—Aquí solo hay ropa.

Entonces, cierra la puerta...

Y yo despierto.

Me siento aturdida. El pulso me late con fuerza detrás de las orejas y la desorientación me impide moverme de mi lugar durante unos segundos. Ni siquiera la revolución de voces que se lleva a cabo en mi cabeza es capaz de detener la sensación inquietante que el sueño me ha dejado.

Aprieto la mandíbula y parpadeo un par de veces mientras recupero la capacidad de pensar con claridad.

Fue un sueño. Me digo una y otra vez, pero sé que no es verdad. No del todo.

Fue una pesadilla, ; pero también es un recuerdo. Uno que me tortura todavía y que no puedo olvidar por mucho tiempo que pase.

Cierro los ojos, me llevo una mano al colgante de plata en forma de estrella de seis picos que siempre cargo conmigo, y tomo una inspiración profunda. Entonces, me siento de golpe.

Dejo el colgante, tomo el teléfono que descansa en el buró junto a mi cama y miro la hora. Hago una mueca cuando me percato de que faltan cinco minutos para que la alarma suene y decido que es momento de levantarme.

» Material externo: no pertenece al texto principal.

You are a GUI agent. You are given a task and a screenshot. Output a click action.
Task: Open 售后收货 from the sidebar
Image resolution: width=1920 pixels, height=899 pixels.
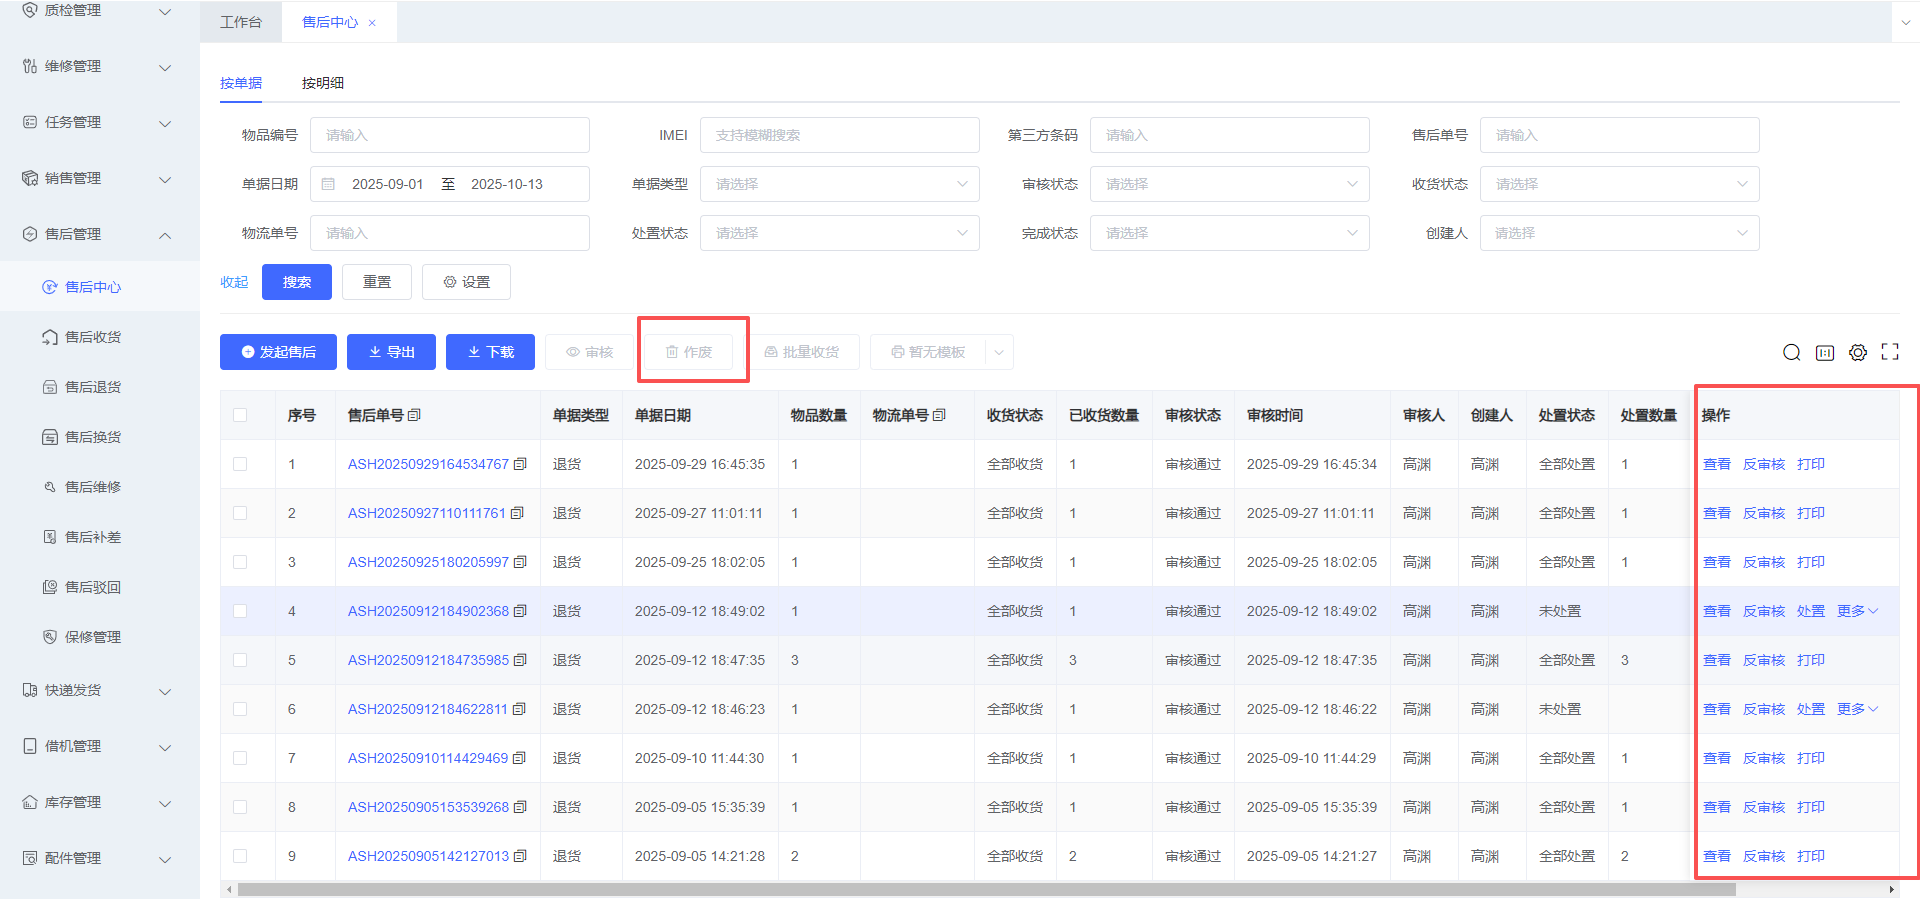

Metódicamente, me visto con lo más cómodo que encuentro y me amarro el cabello en un moño despeinado luego de que lo cepillo con descuido.

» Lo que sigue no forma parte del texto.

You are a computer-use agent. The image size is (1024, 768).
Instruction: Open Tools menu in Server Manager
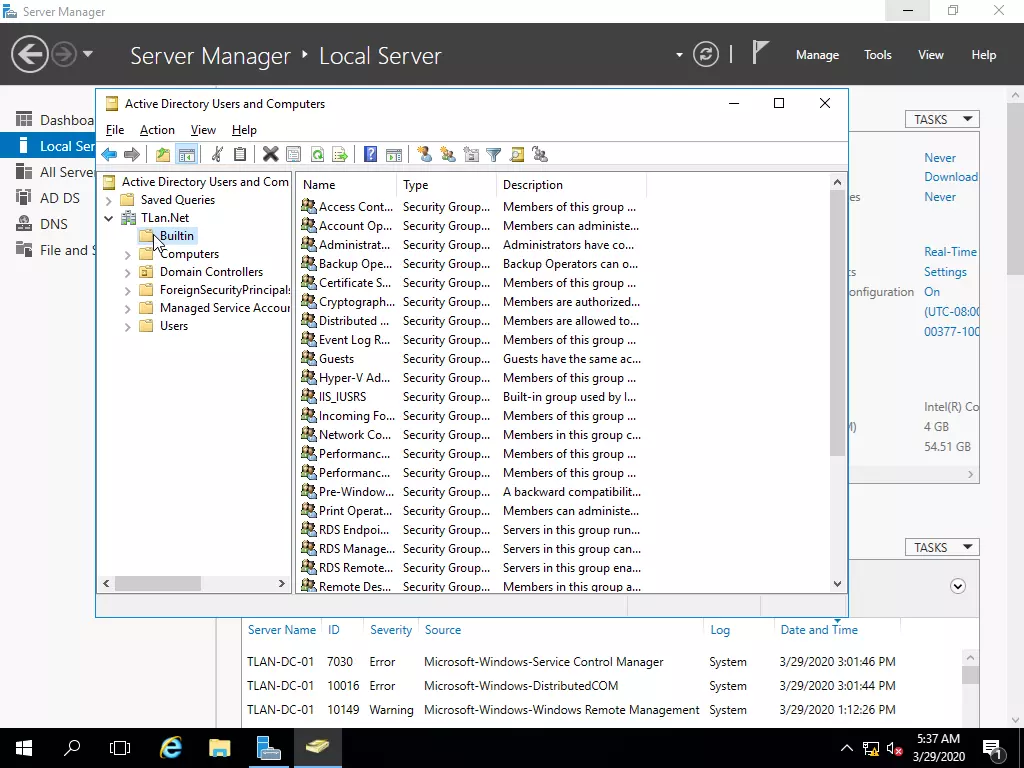point(877,55)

Me miro al espejo luego de que me lavo la cara en el diminuto baño que conecta mi alcoba con la del abuelo Taddeus —un hombre que luce como si se hubiese momificado en vida y que es incapaz de comunicarse con el exterior desde hace años debido a su edad. Uno que luce inofensivo, pero que tiene fama de haber sido un reverendo hijo de puta. En todos los aspectos, buenos y malos, que esa declaración implica.

Ojos castaños e insípidos me miran de regreso y bolsas oscuras los acentúan. Me mojo los labios con la lengua y suspiro sin apartar la mirada de mi propia imagen.

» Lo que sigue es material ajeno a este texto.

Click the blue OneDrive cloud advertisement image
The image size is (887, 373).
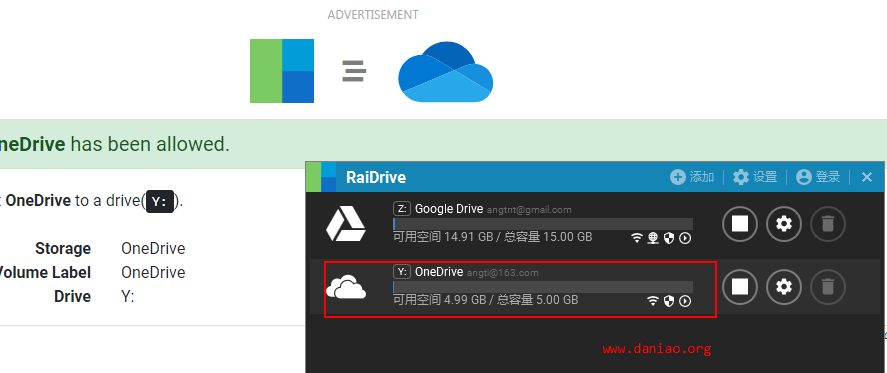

Mechones de cabello pelirrojo se sueltan del moño que me he improvisado y manchas oscuras motean mi rostro pálido y mortecino.

La cantaleta incesante en mi cerebro me hace apretar la mandíbula porque el día de hoy parece más demandante de lo común y tomo una inspiración profunda.

—Puedes hacer esto un día más. —Me aliento, pero no sueno convencida. De cualquier modo, luego de lavarme los dientes, me obligo a apartarme del espejo y avanzo por la estancia hasta el armario para tomar mis zapatillas deportivas. Cuando me las calzo, sentada sobre el colchón, miro hacia el escritorio que tengo a los pies de la cama.

Dudo, pero termino levantándome.

El Tarot está justo donde lo dejé ayer, así que lo tomo sin pensarlo demasiado antes de barajarlo con cuidado.

Sé que esta no es la manera correcta de usarlo, pero no me detengo. Al contrario, cierro los ojos y me concentro. En el proceso, le pido a los susurros de mi mente que me ayuden. Entonces, dejo el maso sobre el escritorio. Justo en el centro.

—Dime algo para hoy musito y, luego, tomo una carta.

Arqueo una ceja cuando la veo.

El Diablo.

Bajos instintos. Ego. Brujería...

Me muerdo el interior de la mejilla por lo ambiguo del mensaje y, pese a que quiero tomar otra carta, vacilo un poco. En mi cabeza, las voces comienzan a susurrar con más insistencia; como si concordaran con el mensaje que trata de darme el mazo.

—No te entiendo. Dime un poco más —murmuro, y tomo otra.

La Muerte.

Me congelo un segundo y, por un instante, no soy capaz de escuchar a las voces de mi cabeza. Se han quedado silenciosas. Pasmadas ante lo que ven.